Vaincue par la brousse, de Lessing Doris
écrit en 1950, parution en déc 2007
Doris Lessing a reçu le prix Nobel de Littérature cette année. Le comité Nobel a choisi de récompenser "la conteuse épique de l'expérience féminine, qui avec scepticisme, ardeur et une force visionnaire scrute une civilisation divisée".
Elle a vécu une partie de son enfance en Rhodésie ou sa famille y cultive du maïs. En constante opposition avec sa mère, elle quitte rapidement l'école, et, à quinze ans, se trouve un emploi d'aide-soignante. A 36 ans, ne supportant plus l'apartheid elle quitte la Rhodésie et s'installe à Londres avec son fils ou elle entame sa carrière d'écrivain. Son oeuvre est souvent basée sur son expérience africaine et son enfance. Elle y décrit le conflit des cultures, les injustices de l'apartheid...
"Vaincue par la brousse" est son premier roman.
L'histoire se passe en Rhodésie à la fin des années 40. Mary est une jeune femme libre et sensible qui a quitté tôt sa famille de cultivateur pauvre. Elle vit en ville, a un travail de secrétaire qui l'intéresse, sort souvent avec des amis... mais des réflexions sur son célibat la pousse à chercher à se marier. Elle va rencontrer Dick, fermier dans le veld et va l'épouser, retrouvant avec horreur la vie de pauvreté et de solitude qu'elle avait fuit. Elle n'a rien à faire, refuse, par orgueil et fierté, le contact avec les autres fermiers, traite les "nègres" avec un ton acerbe et sarcastique et s'enferme petit à petit dans une dépression sans fond. Lui aime sa terre et sa ferme et à du mal à comprendre sa femme, sa torpeur et sa souffrance.
Une très belle écriture, douce et dure. Une description tout à fait juste des caractères, des émotions. Une histoire lente, pleine de désespoir et de chaleur. J'ai beaucoup aimé cette respiration, la montée en puissance de l'histoire qui devient haletante jusqu'au final. Très beau livre. J'ai envie d'en lire d'autre de cette écrivain.
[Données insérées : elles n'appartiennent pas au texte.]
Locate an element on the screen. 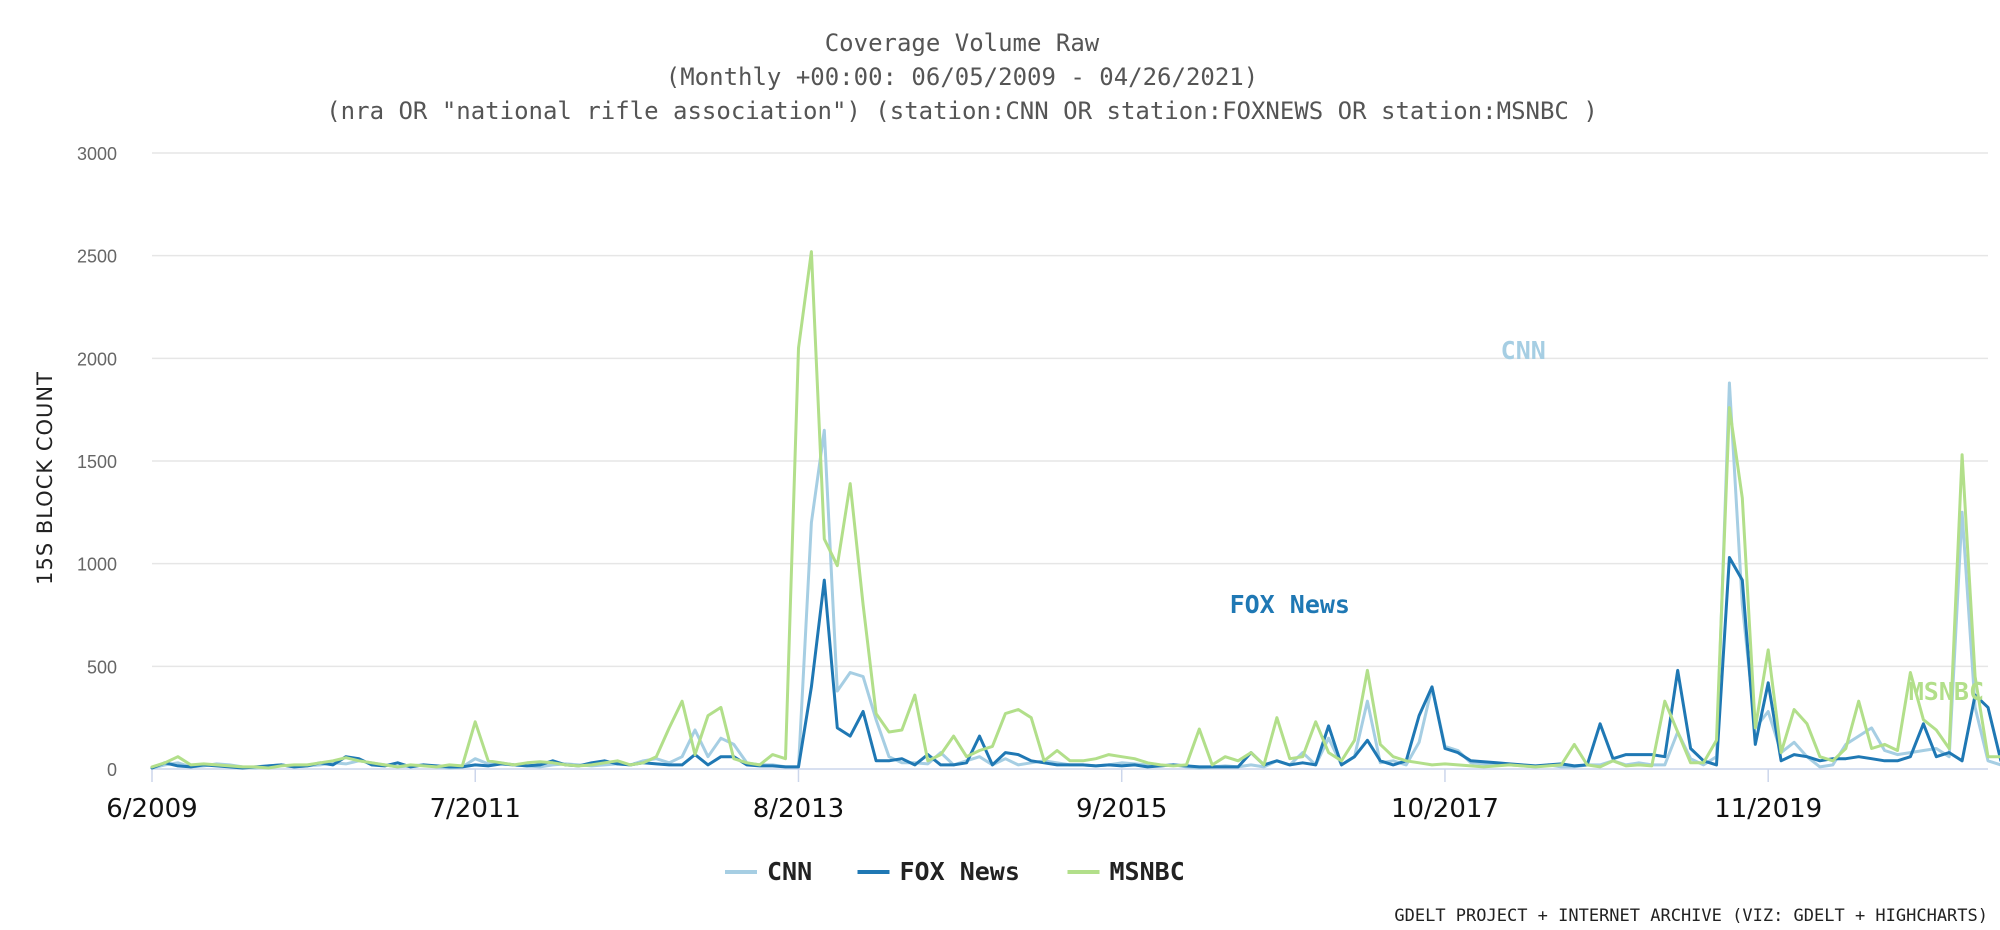 The image size is (2000, 930). legend: CNN FOX News MSNBC is located at coordinates (955, 872).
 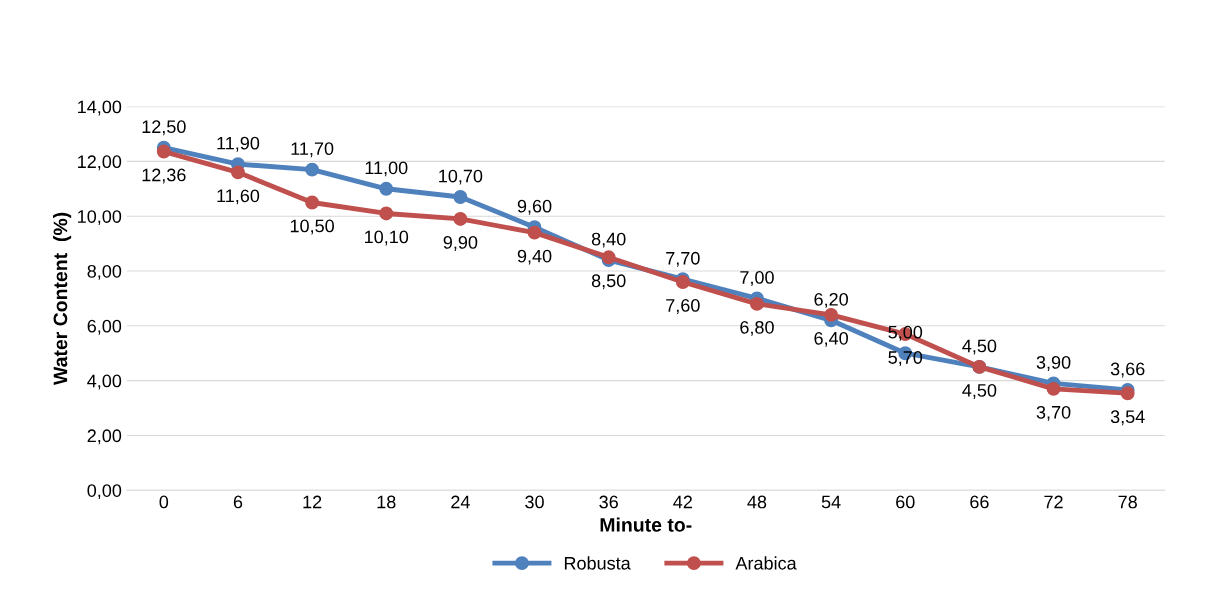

Extrait : " Il avait vécu tant d'années uniquement en compagnie des travailleurs indigènes, occupé à tirer ses plans pour la prochaine saison, que son horizon avait finit par se rétrécir à la mesure de sa vie et il ne pouvait rien imaginer d'autre. Il ne pouvait surtout pas s'imaginer lui-même ailleurs que dans cette ferme dont chaque arbre lui était aussi familier qu'aux nègres et ceci n'était pas une figure de rhétorique; il connaissait chaque parcelle du veld qui le faisait vivre, et l'amour qu'il lui portait n'était pas le sentiment tendre et romanesque du citadin, non, ses sens s'étaient affinés au point qu'il percevait le bruit du vent, le chant de l'oiseau, sentait l'odeur de la terre, les moindres variations de température. Éloigné de la ferme, il ne ferait que dépérir. Certes, il avait envie de réussir, d'y vivre confortablement, de façon que Mary pût avoir tout ce qu'elle désirait si ardemment et surtout pour qu'il leur fût permis d'avoir un jour des enfants. Les enfants, il souhaitait tant en avoir, même à présent, et il n'avait pas renoncé encore à l'espoir qu'un jour, peut-être... Il n'avait jamais compris que l'avenir que Mary imaginait était hors de la ferme et que c'était là le but qu'il devait l'aider à atteindre. Quand il s'en rendit compte il lui sembla que sa vie chancelait sur ses assises. Il regardait Mary avec une sorte d'horreur, comme une créature étrangère qui n'avait pas le droit de vivre avec lui et de lui dicter ce qu'il avait à faire. Mais il ne pouvait se permettre de la juger ainsi car il comprenait ce que sa présence signifiait pour lui depuis qu'elle avait tenté de fuir."